The Federal Reserve also struck notes of greater optimism about the economic recovery, saying in a statement released after a two-day meeting of its policy-making committee that the economy was expanding “at a moderate pace,” the job market was improving and risks to the recovery had “diminished since last fall.”
In a separate forecast, released at the same time, Fed officials predicted that the unemployment rate would decline more quickly than they had previously expected, falling to 6.5 percent to 6.8 percent by the end of 2014. They had predicted in March that the rate would be 6.7 percent to 7 percent.
Stocks fell on Wall Street after the Fed policy statement, with the Dow Jones industrial average closing down 1.35 percent, or 206 points, at 15,112. Investors sold on the Fed’s indications that it would reduce its stimulus efforts starting later this year.
The Fed said that it would continue for now to purchase $85 billion a month in Treasury securities and mortgage-backed securities, in addition to holding short-term interest rates near zero. Both policies are intended to ease financial conditions, to encourage economic activity and to increase the pace of job creation.
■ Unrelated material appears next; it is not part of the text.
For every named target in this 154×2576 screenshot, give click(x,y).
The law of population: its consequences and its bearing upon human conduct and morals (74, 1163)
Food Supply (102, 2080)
Two of the 12 members of the Federal Open Market Committee dissented from the decision. Esther George, president of the Federal Reserve Bank of Kansas City, reiterated her concern that the Fed was doing too much. James Bullard, president of the Federal Reserve Bank of St. Louis, broke with the majority for the first time this year, expressing concern about the sagging pace of inflation.
The Fed is trying to encourage job creation through a loose monetary policy, holding short-term interest rates near zero and purchasing $85 billion a month in mortgage-backed securities and Treasury securities.
But the economic damage of the recession remains largely unrepaired. Job growth is basically just keeping pace with population growth. The share of American adults with jobs has not increased in three years. At the same time, the Fed’s preferred measure of inflation has sagged to an annual pace 1.05 percent, the lowest level in more than 50 years, as the economy continues to operate below capacity.